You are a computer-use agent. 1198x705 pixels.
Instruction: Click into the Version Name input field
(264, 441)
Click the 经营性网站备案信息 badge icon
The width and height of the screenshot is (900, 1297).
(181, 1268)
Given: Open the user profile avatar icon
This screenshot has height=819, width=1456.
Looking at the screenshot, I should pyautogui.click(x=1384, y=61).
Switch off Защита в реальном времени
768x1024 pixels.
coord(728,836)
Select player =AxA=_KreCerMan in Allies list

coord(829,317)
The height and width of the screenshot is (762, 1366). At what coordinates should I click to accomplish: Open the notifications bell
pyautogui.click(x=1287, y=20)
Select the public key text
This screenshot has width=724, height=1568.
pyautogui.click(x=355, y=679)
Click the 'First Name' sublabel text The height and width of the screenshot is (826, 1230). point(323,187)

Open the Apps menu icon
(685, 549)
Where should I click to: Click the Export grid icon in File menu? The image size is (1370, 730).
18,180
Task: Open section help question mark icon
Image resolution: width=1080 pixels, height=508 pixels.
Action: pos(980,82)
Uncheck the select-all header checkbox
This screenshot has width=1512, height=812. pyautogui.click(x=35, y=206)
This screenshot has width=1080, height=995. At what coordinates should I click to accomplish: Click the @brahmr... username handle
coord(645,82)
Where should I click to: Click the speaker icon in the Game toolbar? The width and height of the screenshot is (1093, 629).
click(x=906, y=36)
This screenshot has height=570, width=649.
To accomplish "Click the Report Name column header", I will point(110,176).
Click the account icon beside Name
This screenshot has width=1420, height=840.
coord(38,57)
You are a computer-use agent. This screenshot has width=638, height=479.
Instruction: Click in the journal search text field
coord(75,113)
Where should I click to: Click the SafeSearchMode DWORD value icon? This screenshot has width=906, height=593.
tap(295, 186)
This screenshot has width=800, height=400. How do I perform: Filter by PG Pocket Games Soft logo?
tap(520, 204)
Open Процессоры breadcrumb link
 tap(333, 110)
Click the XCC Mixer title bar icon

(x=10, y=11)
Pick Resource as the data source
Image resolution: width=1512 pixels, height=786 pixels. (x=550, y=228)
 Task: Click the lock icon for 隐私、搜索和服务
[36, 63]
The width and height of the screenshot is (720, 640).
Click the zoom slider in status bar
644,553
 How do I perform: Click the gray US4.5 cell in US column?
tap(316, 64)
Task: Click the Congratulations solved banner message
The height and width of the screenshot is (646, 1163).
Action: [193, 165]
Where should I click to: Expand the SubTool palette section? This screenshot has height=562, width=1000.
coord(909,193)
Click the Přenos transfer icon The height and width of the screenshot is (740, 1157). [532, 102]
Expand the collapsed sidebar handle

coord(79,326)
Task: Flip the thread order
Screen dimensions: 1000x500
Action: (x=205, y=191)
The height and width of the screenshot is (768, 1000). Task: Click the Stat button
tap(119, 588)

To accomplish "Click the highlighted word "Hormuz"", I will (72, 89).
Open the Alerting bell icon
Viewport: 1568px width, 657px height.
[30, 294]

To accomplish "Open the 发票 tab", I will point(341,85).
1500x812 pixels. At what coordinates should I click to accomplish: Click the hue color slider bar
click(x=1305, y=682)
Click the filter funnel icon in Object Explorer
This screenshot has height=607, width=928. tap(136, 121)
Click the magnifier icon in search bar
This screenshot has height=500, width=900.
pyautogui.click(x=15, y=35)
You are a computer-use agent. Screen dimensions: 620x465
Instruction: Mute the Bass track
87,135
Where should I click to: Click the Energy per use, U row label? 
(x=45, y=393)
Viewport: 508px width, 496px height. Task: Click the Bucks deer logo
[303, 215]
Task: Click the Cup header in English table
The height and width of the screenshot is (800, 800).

_ _ _

▸ What the exercise asks
Transcribe the records verbatim, beginning at the line that contains "Open the Apps menu icon" and stopping after the line that contains "coord(645,82)".

▸ The response
Open the Apps menu icon
(685, 549)
Where should I click to: Click the Export grid icon in File menu? The image size is (1370, 730).
18,180
Task: Open section help question mark icon
Image resolution: width=1080 pixels, height=508 pixels.
Action: pos(980,82)
Uncheck the select-all header checkbox
This screenshot has width=1512, height=812. pyautogui.click(x=35, y=206)
This screenshot has width=1080, height=995. At what coordinates should I click to accomplish: Click the @brahmr... username handle
coord(645,82)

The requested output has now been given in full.